- [Task objective]:
Once the line containing "1546x1159 pixels. At" is found, please copy it and all lines after it through the end of the records, exactly, leaving out pictures.

- [Input]:
Content starts

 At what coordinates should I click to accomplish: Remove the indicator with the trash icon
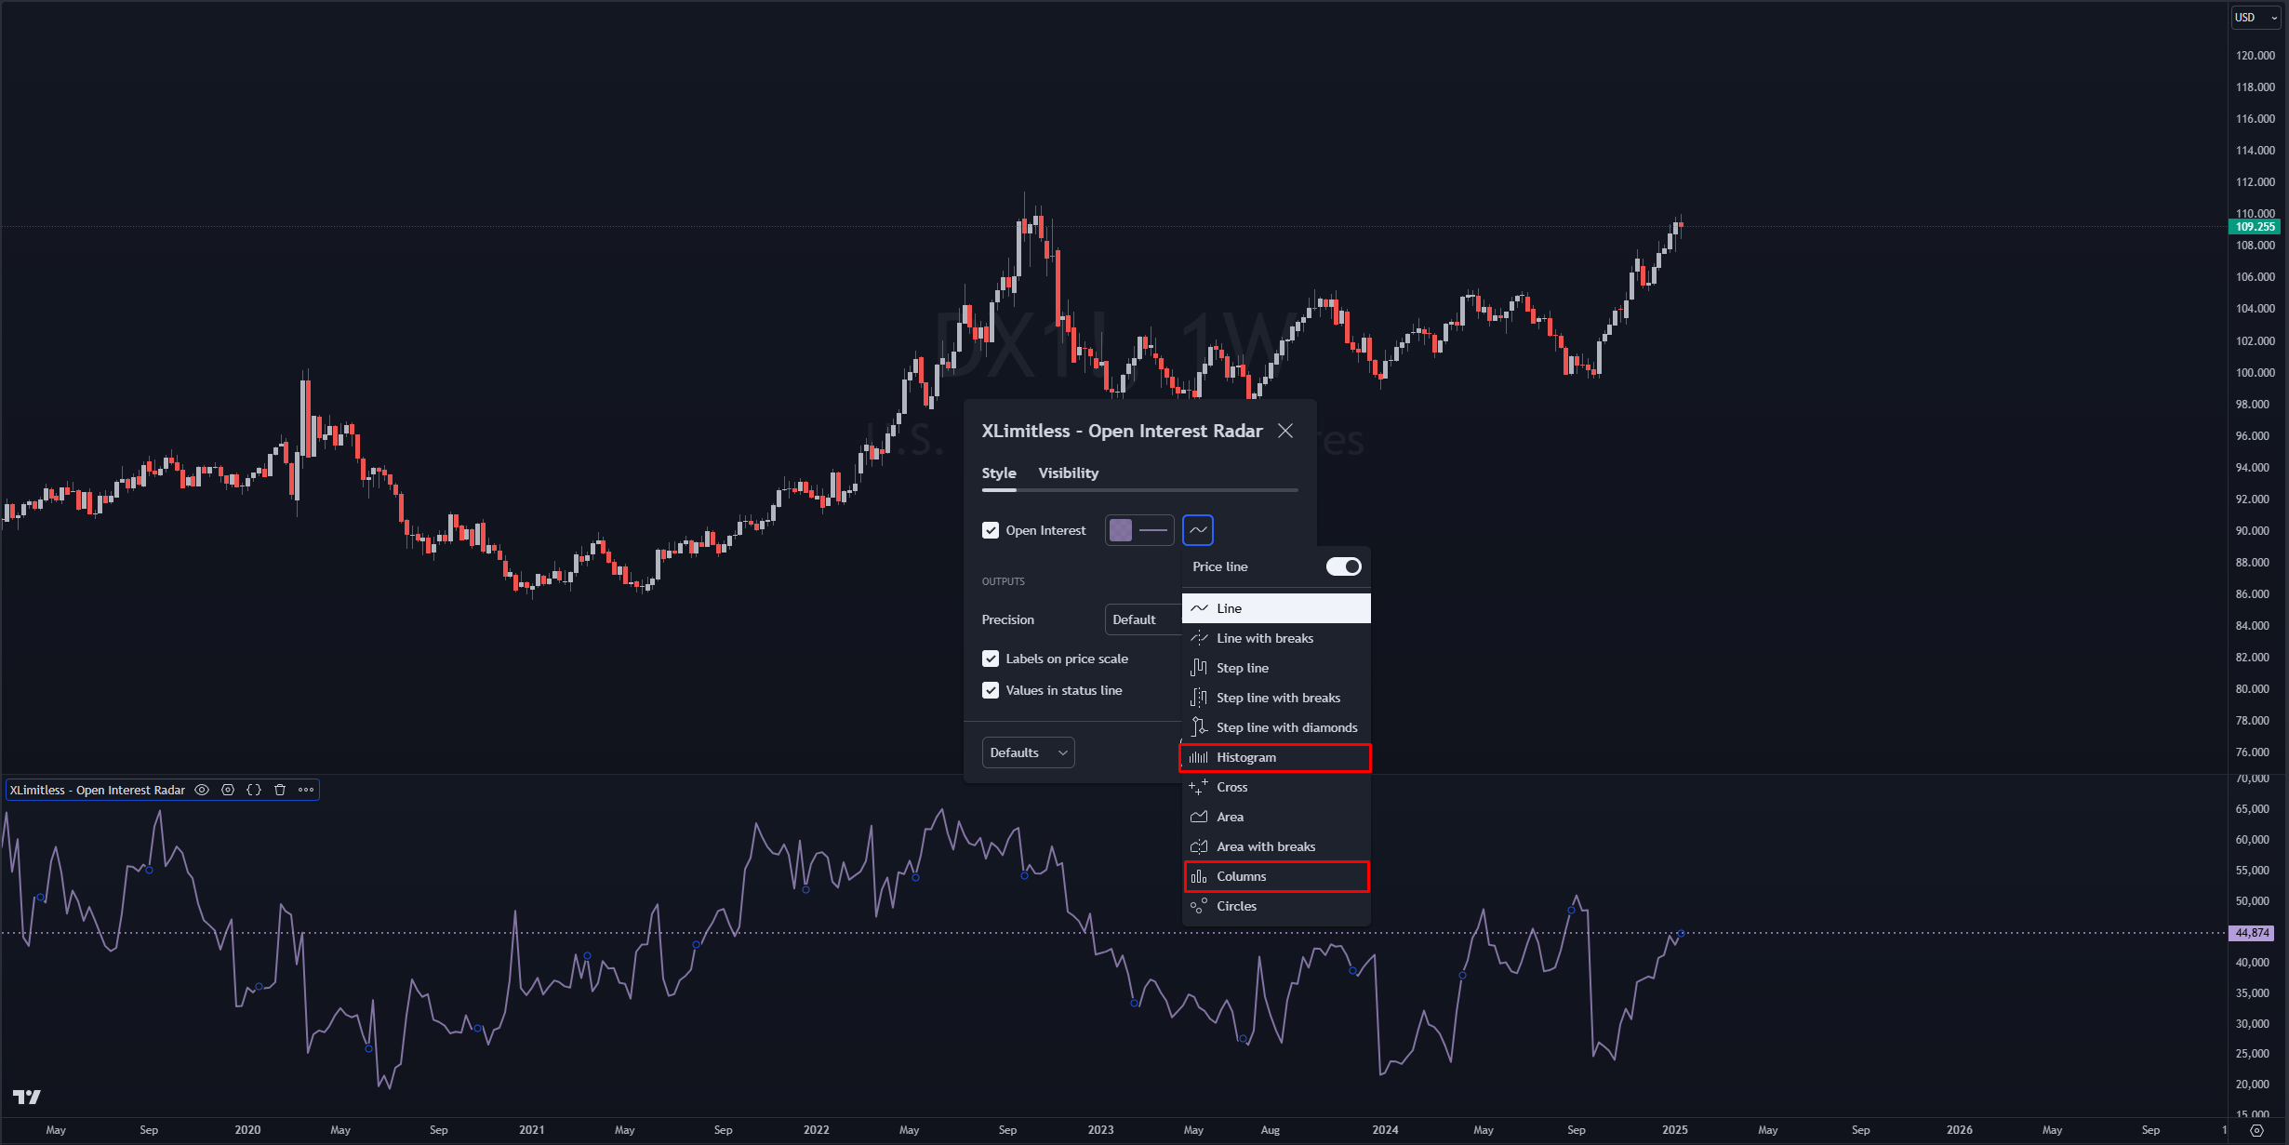click(x=280, y=790)
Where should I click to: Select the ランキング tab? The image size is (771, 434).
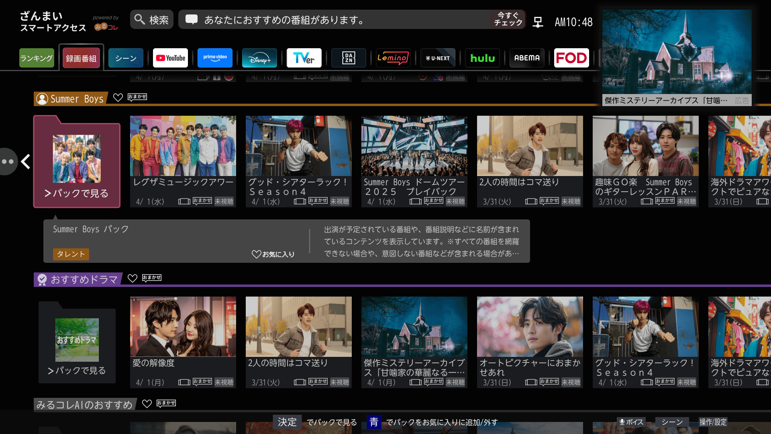point(37,58)
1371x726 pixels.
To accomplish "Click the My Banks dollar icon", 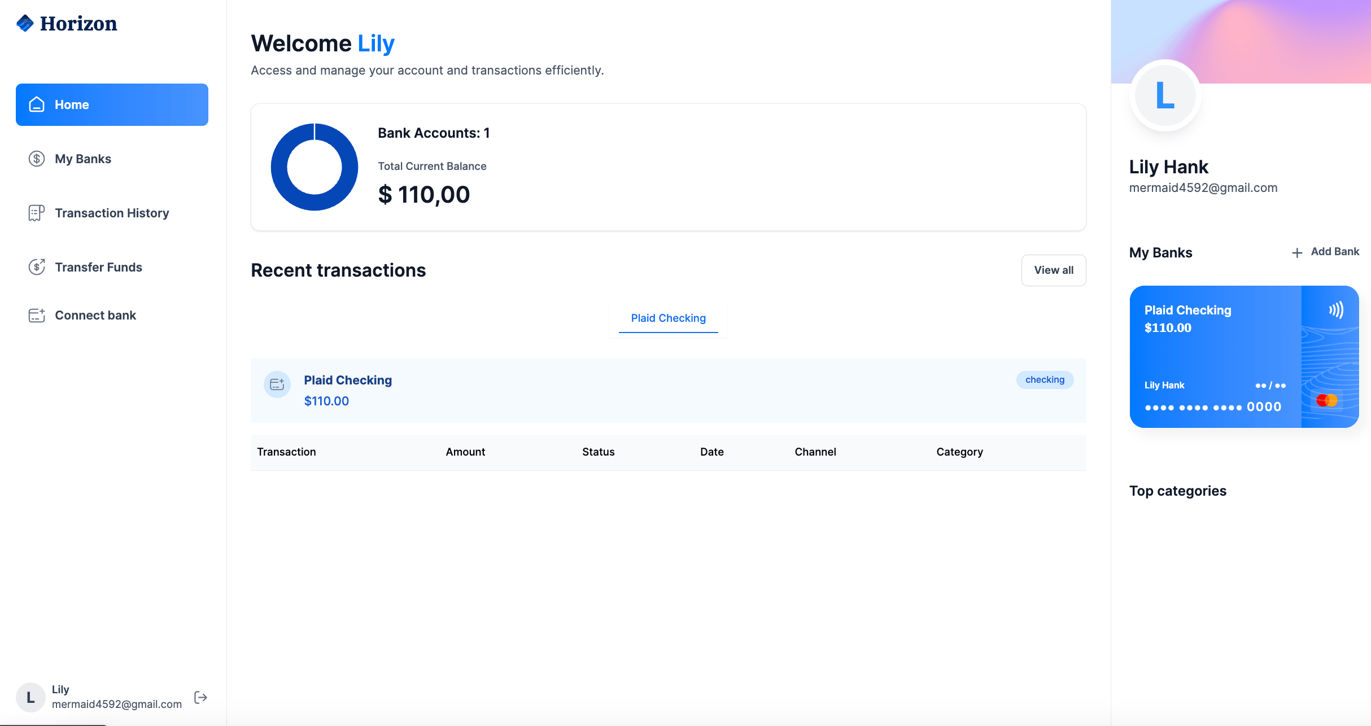I will tap(37, 159).
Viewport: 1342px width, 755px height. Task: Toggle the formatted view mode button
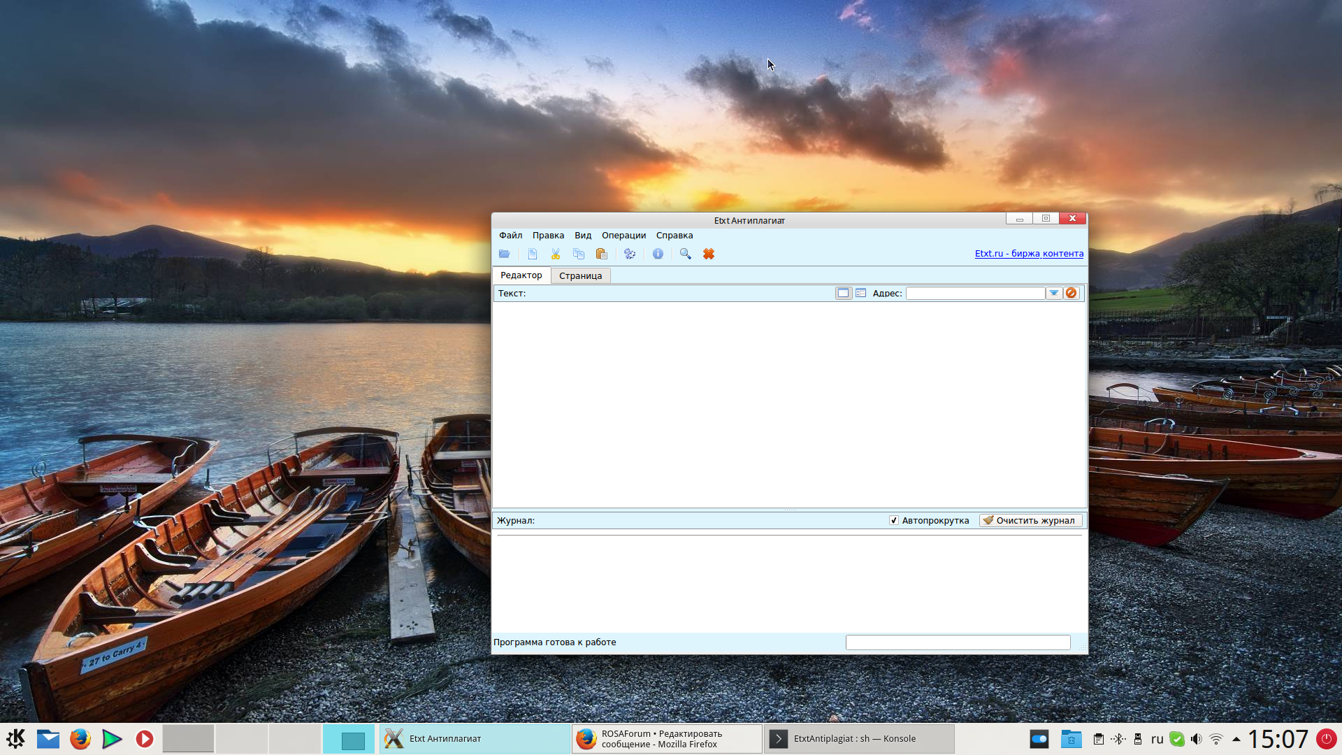tap(860, 293)
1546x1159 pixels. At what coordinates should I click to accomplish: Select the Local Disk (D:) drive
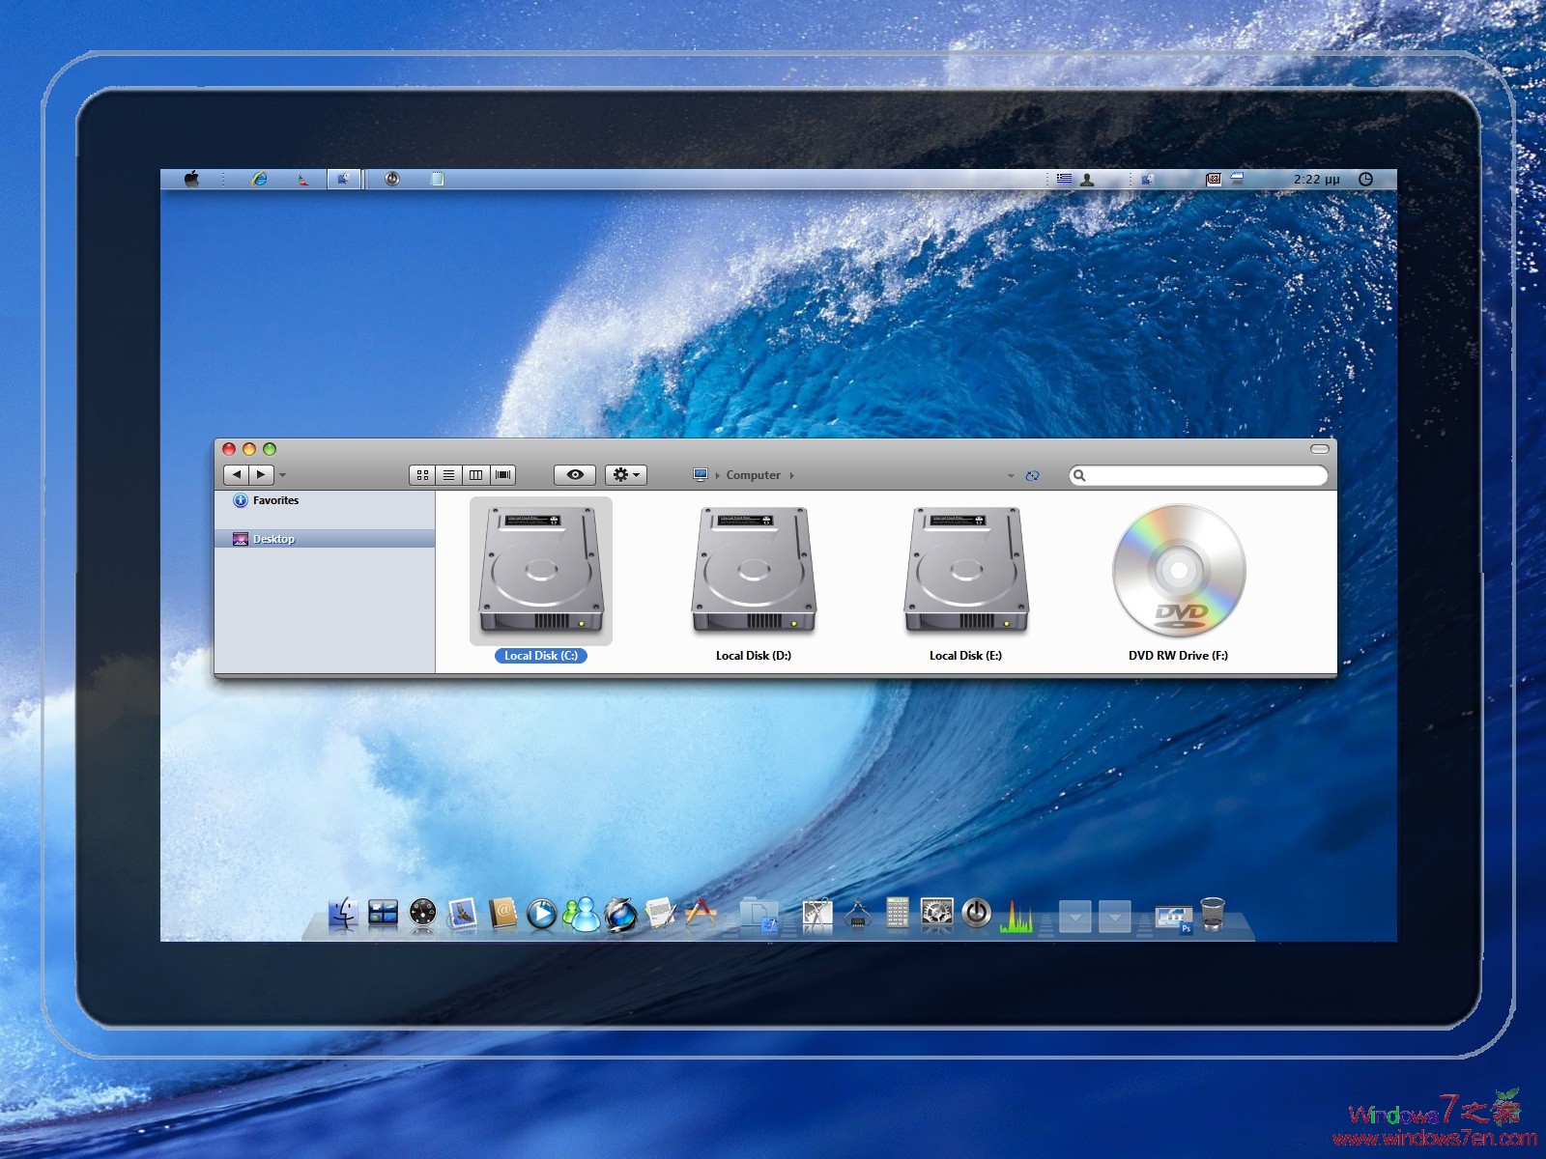(x=755, y=571)
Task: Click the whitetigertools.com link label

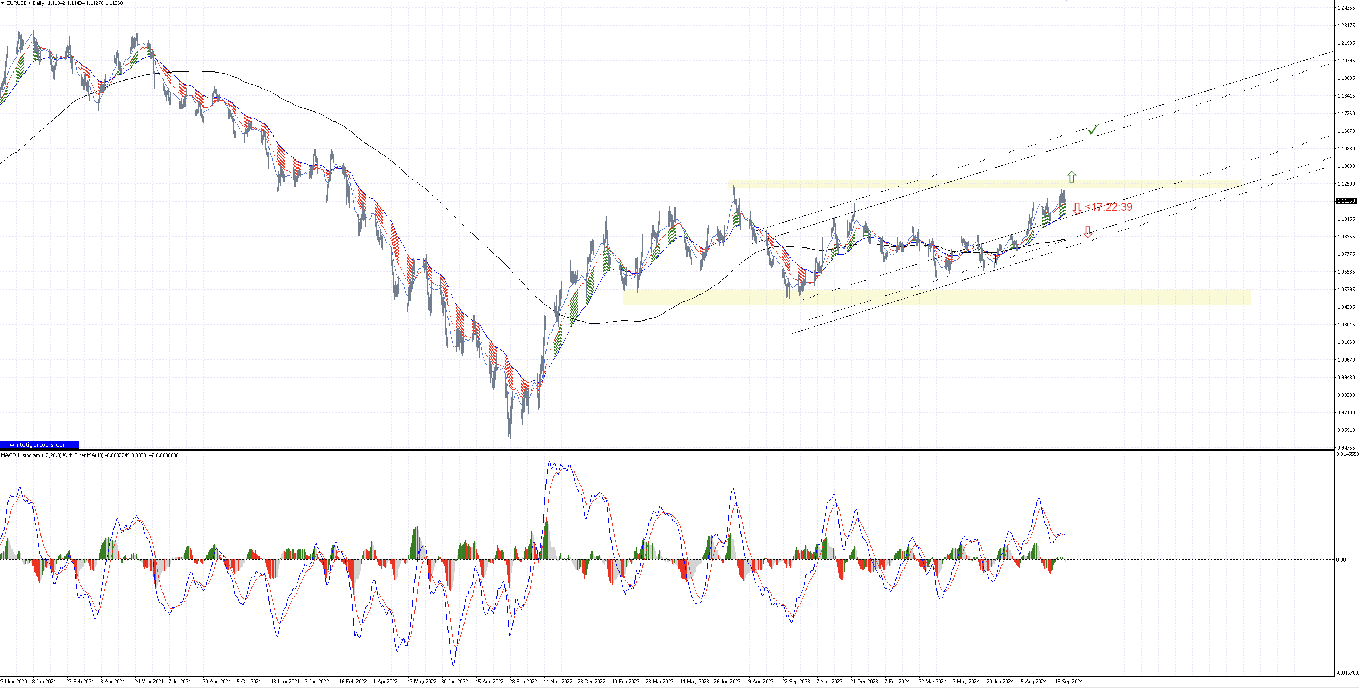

Content ends

- [Output for this exercise]:
1546x1159 pixels. At what coordinates should I click to accomplish: Select the Local Disk (D:) drive
(x=755, y=571)
Task: Click the whitetigertools.com link label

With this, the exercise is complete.